Any sysadmin worth his salt can block all of that shit anyway and probably already has.

People must be retarded if they think using "You send it" disguises the fact they uploaded, or downloaded, 2Gb in one session.

It never ceases to amaze me how people can claim complete disbelief that someone (or something) magically used a ton of data/bandwidth.

[falnfenix]

well...i CAN say that with the amount of idiots users i see on the daily, it's really not surprising how many people claim innocence when the problem can easily be traced back to them.

[rorted.livejournal.com]

What's with TFA's obsession with capitalising URL's et Google.com, ESPN.com, BoingBoing.net?

</irrational annoyance>

[falnfenix]

*shrugs* maybe they want them to feel important?

IT is just like your mom!

[guinevere33.livejournal.com]

So your mom doesn't want you to stay out late with my friends on school nights - she says something about education being important. How lame! Here are most-requested tips for getting around your parents' silly rules!

1. How to play in traffic

2. How to sneak home at 3 a.m. without being caught

3. How to hide the smell of pot

4. How to alter your report card

5. How to hide your Asian teen gangbang porn

6. How to hide the evidence of a wild party

7. How to pass off a hangover as the flu

8. How to meet up with strangers from the internet

9. How to get bailed out of jail without admitting what you actually did

10. How to get a quickie abortion

Re: IT is just like your mom!

[superbus.livejournal.com]

And just like my mother, I can give a DAMN good spanking when my lusers get caught. :D

[yndy.livejournal.com]

but it's missing the one I kept looking for:

The Risk: losing your job when your boss/company/etc find out that you've been circumventing security measures and making the company's proprietary information vulnerable and potentially public.

[sethb.livejournal.com]

The article is clueless.

A logo that says Verisign proves the identity of the site? When did that start happening?

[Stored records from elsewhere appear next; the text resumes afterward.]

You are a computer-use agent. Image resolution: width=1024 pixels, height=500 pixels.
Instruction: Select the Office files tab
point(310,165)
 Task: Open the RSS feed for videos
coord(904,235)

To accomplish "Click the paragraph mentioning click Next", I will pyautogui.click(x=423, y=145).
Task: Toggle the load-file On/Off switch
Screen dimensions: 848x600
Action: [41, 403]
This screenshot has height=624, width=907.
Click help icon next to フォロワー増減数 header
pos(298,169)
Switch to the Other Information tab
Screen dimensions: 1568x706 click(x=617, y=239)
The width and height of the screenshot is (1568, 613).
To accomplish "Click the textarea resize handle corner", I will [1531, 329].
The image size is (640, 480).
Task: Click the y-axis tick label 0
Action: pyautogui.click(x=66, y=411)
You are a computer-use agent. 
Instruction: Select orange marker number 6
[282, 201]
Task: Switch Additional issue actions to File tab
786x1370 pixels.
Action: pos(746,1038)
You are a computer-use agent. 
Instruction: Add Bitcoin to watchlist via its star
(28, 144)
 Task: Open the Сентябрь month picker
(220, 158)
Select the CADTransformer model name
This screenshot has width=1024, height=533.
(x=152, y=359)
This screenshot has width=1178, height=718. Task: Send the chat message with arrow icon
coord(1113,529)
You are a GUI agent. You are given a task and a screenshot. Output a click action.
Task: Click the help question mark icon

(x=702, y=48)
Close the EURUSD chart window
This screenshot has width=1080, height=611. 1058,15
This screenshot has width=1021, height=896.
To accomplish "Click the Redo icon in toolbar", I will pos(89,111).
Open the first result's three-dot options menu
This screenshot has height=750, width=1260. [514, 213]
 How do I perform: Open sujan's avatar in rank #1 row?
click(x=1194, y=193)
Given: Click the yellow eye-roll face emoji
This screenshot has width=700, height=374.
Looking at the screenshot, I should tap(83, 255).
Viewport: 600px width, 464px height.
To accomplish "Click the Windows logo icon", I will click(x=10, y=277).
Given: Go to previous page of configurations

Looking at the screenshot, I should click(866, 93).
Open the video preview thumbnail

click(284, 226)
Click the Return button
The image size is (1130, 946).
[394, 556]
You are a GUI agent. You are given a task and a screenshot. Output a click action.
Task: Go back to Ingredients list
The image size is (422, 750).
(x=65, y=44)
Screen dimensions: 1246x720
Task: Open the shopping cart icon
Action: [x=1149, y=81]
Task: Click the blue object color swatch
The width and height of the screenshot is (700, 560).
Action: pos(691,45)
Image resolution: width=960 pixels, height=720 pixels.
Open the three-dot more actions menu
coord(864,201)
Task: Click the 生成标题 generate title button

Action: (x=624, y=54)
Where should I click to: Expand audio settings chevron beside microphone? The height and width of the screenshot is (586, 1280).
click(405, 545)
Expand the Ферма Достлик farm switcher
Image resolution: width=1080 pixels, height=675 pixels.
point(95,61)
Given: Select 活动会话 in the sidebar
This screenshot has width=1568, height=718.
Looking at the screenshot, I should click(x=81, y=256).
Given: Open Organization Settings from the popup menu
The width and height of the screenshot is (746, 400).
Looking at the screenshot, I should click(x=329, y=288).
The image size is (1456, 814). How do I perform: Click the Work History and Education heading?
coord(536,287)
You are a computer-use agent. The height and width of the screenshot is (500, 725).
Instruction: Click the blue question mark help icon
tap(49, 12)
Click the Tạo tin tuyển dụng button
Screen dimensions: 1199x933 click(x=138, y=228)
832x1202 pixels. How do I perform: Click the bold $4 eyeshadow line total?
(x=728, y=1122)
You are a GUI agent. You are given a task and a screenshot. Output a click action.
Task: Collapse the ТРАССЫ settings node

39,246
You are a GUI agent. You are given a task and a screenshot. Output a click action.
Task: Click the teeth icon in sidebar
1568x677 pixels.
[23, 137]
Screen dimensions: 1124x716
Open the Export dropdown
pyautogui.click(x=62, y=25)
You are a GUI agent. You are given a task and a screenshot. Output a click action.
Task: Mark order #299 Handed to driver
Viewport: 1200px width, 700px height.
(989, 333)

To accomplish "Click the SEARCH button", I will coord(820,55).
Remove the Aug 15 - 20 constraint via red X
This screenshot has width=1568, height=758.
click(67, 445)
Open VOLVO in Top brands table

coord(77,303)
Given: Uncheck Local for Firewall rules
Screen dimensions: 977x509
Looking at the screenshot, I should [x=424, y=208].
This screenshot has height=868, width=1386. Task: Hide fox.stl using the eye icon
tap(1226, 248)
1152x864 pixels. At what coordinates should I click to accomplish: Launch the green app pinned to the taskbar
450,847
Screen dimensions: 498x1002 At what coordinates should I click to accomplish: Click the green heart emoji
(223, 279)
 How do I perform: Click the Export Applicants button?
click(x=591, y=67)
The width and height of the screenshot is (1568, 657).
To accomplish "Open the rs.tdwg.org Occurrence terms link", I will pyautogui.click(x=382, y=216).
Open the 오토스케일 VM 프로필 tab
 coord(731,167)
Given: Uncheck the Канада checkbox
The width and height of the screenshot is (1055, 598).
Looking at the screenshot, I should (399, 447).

https secures the files you upload from the bad guys running the uploading service?

[ihateemo.livejournal.com]

Why on earth would someone use YOUFUCKINGSENDIT to share corporate files? Hello, shared drives! Sheesh.

[ihateemo.livejournal.com]

Also, does anyone REALLY wish they could take MORE of their work with them out of the office? Stupid WSJ! Bad dog!

[ateji.livejournal.com]

The Lifehacker (http://lifehacker.com/software/top/10-things-your-it-department-wont-tell-you-284192.php) comment thread this spawned is full of anger and great commentary by you types. :)

[siliconshaman.livejournal.com]

wow... never thought I'd be grateful to be unemployed...

I can just see what'll happen back at my previous position when that does the rounds via intranet email/netchat.
*wince*
ok, time for my brain-bleach.

[teriwyn.livejournal.com]

... thank $diety that tomorrow is the last day of my contract. Seriously, this is a great big load of WTF.